Published December 4, 2017
Baldvin Z’s new documentary ‘Beyond Strength’ reveals the man behind the myth of Reynir Leósson, an Icelander so strong that he could run with horses on his back, lift lorries and bend coins. Despite smashing two Guinness World Records, including a jailbreak from Keflavík prison using only his bare hands, Reynir never received the recognition he desired and succumbed to a premature, alcohol-related death in 1982.
“It’s a tragic story, from beginning to end,” says Baldvin, who has been obsessed by Reynir’s story since he was six-years-old. Compelled to complete a personal journey with the film, Baldvin ultimately reveals how a combination of childhood abuse and a tangible connection to the supernatural shaped Reynir Sterki (Reynir The Strong), who physically broke free of his chains, but remained mentally bound by them.
Frail and imperfect
“I thought he was a superhero for about 15 years until I started to get to know him. He then started to really interest me because of how frail, imperfect and complicated he was,” Baldvin says. “Everything about Reynir was like music to my ears. He constantly surprised me the whole time while I was doing the film.”

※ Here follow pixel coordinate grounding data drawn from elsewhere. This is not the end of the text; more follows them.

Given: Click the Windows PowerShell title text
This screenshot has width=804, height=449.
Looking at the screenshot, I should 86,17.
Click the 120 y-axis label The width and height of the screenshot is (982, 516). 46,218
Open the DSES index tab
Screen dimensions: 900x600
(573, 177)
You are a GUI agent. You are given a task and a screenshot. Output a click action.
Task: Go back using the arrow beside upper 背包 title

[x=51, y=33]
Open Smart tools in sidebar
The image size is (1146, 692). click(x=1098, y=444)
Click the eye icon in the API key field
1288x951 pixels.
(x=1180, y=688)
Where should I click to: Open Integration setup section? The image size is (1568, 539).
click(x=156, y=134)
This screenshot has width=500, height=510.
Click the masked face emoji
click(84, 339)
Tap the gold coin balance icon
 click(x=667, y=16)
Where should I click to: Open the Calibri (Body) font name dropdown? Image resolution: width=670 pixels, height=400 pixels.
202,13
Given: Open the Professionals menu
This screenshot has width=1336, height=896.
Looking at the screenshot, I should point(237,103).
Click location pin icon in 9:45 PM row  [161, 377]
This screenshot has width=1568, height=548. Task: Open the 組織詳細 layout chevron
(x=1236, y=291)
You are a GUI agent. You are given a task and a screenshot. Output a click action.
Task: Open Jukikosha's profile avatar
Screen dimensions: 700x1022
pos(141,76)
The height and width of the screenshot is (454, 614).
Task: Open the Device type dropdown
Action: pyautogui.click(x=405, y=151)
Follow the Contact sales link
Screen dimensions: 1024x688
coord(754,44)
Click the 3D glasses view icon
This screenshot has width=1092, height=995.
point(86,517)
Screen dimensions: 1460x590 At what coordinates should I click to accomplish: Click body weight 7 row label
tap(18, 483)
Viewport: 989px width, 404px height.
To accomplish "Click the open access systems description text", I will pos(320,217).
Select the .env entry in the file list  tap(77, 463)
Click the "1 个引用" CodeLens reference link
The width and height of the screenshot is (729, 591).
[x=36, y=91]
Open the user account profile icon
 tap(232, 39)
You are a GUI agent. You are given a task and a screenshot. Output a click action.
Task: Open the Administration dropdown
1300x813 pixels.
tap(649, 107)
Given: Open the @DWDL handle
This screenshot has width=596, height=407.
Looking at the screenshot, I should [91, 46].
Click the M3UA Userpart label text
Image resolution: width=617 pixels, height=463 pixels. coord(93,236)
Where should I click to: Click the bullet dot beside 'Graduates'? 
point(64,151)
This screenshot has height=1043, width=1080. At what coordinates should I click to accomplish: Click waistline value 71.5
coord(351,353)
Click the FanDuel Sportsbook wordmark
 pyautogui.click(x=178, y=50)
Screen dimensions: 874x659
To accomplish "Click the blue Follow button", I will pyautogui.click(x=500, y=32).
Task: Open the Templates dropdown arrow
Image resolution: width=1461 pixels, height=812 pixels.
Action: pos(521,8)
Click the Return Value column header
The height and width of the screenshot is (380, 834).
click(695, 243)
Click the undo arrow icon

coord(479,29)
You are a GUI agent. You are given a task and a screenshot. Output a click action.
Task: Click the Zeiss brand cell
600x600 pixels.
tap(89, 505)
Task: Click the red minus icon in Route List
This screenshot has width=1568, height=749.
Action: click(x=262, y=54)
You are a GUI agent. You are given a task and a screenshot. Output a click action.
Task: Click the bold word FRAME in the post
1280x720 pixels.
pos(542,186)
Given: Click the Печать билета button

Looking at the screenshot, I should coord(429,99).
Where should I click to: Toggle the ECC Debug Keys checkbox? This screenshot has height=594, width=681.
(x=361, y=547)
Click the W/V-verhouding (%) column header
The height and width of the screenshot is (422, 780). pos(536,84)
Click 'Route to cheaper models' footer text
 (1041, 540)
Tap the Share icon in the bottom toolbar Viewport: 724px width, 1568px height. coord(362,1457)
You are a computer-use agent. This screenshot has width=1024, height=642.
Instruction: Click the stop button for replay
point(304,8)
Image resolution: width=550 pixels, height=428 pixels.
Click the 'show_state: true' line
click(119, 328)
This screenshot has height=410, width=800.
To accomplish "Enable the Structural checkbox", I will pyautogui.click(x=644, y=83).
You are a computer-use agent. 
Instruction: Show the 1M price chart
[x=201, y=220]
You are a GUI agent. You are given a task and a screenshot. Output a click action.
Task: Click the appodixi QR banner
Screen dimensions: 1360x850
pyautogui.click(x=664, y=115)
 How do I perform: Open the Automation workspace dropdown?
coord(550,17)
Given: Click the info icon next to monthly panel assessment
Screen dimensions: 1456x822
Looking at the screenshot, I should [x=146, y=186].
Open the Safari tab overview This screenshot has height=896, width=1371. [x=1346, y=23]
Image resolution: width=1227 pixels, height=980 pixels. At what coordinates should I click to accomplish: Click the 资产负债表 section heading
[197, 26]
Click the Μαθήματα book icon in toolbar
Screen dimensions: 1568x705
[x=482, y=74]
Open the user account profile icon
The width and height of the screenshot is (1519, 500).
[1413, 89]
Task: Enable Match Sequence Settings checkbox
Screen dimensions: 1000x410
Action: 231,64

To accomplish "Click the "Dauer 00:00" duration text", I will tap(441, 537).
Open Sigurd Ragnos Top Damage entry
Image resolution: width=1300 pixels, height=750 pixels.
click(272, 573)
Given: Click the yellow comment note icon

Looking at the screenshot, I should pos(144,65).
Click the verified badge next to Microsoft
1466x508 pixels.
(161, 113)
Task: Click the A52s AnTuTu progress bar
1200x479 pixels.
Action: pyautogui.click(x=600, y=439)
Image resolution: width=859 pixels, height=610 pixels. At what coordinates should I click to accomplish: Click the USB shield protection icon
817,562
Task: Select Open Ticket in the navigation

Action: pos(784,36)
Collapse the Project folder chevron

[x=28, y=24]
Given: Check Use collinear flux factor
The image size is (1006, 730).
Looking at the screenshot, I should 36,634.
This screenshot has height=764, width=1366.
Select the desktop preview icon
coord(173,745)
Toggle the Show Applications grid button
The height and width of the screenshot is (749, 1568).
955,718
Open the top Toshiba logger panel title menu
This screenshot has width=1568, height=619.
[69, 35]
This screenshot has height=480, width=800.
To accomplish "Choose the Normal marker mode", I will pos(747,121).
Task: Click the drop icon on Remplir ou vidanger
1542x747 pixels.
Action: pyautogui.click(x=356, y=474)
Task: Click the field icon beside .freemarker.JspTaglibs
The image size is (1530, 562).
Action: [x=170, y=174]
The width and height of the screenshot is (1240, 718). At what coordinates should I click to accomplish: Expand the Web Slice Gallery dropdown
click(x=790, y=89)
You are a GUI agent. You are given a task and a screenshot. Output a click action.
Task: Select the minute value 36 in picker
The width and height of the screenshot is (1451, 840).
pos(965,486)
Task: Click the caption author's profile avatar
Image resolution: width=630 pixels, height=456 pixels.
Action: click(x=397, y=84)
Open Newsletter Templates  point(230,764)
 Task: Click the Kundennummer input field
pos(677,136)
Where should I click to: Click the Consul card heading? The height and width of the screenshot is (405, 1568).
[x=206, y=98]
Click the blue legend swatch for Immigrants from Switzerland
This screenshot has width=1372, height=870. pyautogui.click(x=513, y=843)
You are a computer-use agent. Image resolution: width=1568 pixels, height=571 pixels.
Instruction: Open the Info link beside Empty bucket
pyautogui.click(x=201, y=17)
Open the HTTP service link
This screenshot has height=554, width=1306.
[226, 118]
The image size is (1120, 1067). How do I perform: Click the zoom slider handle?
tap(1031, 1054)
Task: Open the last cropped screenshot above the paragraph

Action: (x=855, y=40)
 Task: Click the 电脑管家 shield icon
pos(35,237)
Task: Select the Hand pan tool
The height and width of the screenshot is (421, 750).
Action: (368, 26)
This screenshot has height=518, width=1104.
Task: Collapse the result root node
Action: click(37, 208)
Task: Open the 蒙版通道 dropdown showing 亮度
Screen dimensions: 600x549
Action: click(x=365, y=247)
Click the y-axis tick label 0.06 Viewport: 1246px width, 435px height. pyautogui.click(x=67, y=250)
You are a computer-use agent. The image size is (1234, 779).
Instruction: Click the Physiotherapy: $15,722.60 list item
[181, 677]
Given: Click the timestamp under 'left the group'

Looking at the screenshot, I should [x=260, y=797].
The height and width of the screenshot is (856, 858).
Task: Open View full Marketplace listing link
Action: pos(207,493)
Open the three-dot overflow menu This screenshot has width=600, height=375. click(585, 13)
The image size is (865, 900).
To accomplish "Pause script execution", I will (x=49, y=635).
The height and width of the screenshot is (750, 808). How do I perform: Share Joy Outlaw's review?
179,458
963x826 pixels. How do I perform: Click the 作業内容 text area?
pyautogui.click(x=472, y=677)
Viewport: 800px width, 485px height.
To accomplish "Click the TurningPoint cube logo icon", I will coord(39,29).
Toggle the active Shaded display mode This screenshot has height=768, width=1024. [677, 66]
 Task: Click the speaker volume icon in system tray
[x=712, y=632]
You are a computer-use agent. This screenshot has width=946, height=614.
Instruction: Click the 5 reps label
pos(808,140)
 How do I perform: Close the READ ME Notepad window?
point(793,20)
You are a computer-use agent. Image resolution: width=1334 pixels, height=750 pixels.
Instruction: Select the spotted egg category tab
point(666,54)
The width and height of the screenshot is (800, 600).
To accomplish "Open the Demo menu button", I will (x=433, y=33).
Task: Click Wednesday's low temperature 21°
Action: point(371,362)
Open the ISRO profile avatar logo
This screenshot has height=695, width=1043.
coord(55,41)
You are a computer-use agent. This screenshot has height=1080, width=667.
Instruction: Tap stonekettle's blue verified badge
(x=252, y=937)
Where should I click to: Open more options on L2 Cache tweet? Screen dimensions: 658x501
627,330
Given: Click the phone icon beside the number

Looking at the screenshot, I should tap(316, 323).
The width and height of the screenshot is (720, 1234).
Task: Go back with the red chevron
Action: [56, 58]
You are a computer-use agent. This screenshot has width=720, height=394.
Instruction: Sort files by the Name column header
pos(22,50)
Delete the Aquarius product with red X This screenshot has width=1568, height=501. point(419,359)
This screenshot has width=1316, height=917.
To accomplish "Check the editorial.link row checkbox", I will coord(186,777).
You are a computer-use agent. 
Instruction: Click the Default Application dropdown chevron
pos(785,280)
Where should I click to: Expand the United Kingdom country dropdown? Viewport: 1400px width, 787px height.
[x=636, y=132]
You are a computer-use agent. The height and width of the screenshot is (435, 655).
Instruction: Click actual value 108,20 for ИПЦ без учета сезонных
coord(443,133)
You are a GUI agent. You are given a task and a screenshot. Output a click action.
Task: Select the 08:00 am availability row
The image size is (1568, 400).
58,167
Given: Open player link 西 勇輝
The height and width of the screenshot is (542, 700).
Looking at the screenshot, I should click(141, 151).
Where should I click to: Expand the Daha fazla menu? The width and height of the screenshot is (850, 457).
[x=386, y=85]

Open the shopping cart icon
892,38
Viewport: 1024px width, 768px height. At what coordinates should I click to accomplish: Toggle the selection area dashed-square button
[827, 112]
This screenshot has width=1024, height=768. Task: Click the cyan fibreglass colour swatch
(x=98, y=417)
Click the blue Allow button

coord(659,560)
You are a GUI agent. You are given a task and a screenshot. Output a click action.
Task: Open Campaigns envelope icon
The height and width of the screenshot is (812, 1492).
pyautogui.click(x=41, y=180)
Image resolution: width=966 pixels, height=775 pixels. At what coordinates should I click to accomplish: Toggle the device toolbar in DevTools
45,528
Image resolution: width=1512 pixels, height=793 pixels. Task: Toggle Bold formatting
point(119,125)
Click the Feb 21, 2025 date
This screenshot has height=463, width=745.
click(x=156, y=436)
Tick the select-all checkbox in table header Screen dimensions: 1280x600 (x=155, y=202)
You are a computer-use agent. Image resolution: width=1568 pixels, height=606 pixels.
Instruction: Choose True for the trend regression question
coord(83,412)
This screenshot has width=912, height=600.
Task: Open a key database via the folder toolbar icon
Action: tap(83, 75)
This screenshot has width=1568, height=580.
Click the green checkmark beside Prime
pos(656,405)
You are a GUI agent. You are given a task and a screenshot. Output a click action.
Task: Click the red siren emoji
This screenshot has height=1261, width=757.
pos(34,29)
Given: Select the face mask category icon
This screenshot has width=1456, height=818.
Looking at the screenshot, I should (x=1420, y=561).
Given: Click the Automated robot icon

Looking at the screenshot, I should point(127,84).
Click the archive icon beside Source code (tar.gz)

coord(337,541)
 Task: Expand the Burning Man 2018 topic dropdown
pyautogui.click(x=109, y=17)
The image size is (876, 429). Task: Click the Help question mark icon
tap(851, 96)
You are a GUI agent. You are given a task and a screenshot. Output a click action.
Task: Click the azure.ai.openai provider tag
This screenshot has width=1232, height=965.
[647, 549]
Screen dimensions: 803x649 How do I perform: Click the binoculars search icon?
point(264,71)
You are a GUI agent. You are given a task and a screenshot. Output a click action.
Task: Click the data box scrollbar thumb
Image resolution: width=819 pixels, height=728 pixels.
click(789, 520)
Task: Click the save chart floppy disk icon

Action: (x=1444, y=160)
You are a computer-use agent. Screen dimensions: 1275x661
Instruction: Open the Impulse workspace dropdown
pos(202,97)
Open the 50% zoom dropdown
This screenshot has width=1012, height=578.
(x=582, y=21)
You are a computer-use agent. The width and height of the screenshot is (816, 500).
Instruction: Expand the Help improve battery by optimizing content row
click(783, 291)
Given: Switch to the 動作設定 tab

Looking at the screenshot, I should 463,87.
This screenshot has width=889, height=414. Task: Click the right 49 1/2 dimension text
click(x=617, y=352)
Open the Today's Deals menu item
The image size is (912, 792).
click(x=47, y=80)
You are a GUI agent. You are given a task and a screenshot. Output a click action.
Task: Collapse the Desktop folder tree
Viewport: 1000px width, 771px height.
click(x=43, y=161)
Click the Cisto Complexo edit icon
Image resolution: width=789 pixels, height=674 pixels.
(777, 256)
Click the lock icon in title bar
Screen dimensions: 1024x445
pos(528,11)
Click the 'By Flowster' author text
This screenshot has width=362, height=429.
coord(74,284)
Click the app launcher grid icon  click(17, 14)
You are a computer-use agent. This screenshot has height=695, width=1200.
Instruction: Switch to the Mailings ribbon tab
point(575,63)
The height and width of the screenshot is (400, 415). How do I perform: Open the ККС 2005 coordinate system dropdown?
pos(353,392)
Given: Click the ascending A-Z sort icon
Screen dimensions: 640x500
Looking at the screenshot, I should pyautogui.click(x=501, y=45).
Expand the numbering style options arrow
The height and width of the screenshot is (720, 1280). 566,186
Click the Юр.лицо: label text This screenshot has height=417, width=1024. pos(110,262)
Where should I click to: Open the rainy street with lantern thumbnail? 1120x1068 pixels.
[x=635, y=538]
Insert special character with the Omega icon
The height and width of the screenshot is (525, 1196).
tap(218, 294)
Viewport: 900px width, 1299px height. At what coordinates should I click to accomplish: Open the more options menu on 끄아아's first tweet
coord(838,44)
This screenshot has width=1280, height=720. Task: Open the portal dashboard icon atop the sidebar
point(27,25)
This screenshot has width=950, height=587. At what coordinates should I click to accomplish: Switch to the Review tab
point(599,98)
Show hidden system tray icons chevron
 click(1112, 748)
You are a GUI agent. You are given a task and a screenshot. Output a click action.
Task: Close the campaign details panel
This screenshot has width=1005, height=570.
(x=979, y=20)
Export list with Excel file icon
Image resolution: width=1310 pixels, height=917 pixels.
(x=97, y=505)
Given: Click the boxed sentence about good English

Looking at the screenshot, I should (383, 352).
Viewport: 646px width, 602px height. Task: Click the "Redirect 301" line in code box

Initially setting out to explain how Reynir had achieved seemingly impossible physical feats, Baldvin now concedes that the elusiveness of his abilities only makes them more endearing. “Maybe he was really, really clever but there is some ‘X’ element involved,” he confesses. As a staunchly religious man, Reynir claimed that he was given his strength during an apparition of Christ as a child. To sceptics, this might seem dubious, but in the bewildering context of ‘Beyond Strength,’ this anecdote seems entirely feasible. For example, when Baldvin is interviewing Reynir’s daughter, Linda, a candle inexplicably falls from the kitchen counter, after which Baldvin and his crew didn’t talk to each other for three hours. “We just sat there thinking ‘what the fuck happened here?’”
Behind the myth
The film, however, isn’t overly-indulgent in the mythology surrounding Reynir and avoids becoming the hagiography some of his family feared. “He never grew up and he didn’t have any sense of responsibility,” Baldvin asserts. He spoke with several psychiatrists as research for the film, and they told him that Reynir’s broken childhood was a big influence on his story. Spending his upbringing in impoverished, remote surroundings, his loneliness was exacerbated by violent foster parents. In adversity, he seemed to garner empowering physical strength, but became emotionally stunted, which goes toward explaining his limitations as a father and role model later in life.
“I tried to tell the story as correctly as I could—of how he left his first wife and left his kids alone without food and how they had nothing afterwards,” Baldvin reiterates. “It is not because he was a dick; he just didn’t know any better.”
Thus, the film’s flirtation with the supernatural is qualified by Reynir’s hamartia, rooting the story in a cold, harsh reality, which makes ‘Beyond Strength’ relatable to a wide audience.
“When I finished the film, I felt like it was a very local story, but of course it’s not. It’s very personal and I think everyone can connect with it, no matter where you are,” Baldvin reflects. At the moment, the title is only showing in Icelandic as ‘Reynir Sterki,’ but a version with English subtitles is nearly ready. Once that is released, it will mark the end of an era for Baldvin, who is now contented with his understanding of Reynir and his family. “I think my wife appreciates it so much that I’m done with this film,” Baldvin concludes.